In the life science realm, you can cut out some of the effort on your part by linking professional services you use directly to your online data stores. For example, if you work with a 3rd party DNA sequencing company, it may be possible to have the results of that sequencing process uploaded directly from the sequencer to your online storage account. This way, you don’t have to wait to receive your data, then take the time of having to upload it online yourself. Some companies even combine these services, performing bioinformatics and or analysis work with online storage so you can simply view it online without ever having to directly interact with it. Often these companies have a web interface in which you can view genomes, test results, or whatever data you were looking for. Open API (or Application Programming Interface) is a term for a computer interface in which software developers and scientific programmers can interact directly with data via code.

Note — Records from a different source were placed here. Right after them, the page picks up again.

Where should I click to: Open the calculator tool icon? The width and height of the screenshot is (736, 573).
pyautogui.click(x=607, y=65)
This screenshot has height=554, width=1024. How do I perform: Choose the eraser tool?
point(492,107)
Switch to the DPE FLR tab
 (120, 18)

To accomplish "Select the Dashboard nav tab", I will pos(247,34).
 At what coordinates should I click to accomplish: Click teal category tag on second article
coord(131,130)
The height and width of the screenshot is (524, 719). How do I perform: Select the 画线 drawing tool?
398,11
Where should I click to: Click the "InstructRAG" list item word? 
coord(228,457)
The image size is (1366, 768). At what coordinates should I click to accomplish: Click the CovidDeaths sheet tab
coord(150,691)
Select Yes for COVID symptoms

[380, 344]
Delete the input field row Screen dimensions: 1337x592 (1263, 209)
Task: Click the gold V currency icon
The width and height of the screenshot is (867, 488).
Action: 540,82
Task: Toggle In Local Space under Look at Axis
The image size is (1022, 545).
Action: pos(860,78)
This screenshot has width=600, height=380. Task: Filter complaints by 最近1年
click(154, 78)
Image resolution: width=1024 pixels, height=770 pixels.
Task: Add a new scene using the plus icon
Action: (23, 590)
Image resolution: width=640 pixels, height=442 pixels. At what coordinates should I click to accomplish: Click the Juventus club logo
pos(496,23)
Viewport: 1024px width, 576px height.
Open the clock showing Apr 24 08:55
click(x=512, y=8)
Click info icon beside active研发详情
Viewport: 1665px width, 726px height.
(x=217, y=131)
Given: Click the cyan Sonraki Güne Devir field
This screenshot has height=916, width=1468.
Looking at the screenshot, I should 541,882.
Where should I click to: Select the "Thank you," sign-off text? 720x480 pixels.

This can allow you to use your own software applications to do additional analysis or anything else you might do, if you had the data on a hard drive in your office or lab.

The greatest drawback is that most of these services come with a large price tag attached. You pay for each service you tack on while also paying for all the data you upload and/or download. However, this additional expense needs to be weighed against the cost of storing it yourself. Consider the costs of doing everything these 3rd party companies do for you and weigh that against the cost of doing it yourself. This might involve hiring an IT staff dedicated to running a small data center operation, experts in manipulating and organizing the data, trained staff to do analysis or other specialized work and management to make sure it all runs smoothly. Additionally, if you’re storing large amounts of data, this typically becomes more cost efficient as your operation grows. Online storage companies typically offer discounts for bulk storage and your costs can be spread over all the data sets you upload. The price per terabyte is always a fraction of what a portable hard drive of the same size would cost.

These managed services where you have released a great deal of control over your data can really streamline operations. You don’t have to deal with hard drives, software, and a potentially sizable staff, and can instead leave the data storage and management to experts who already have the resources in place to make your data as easily accessible and secure as possible.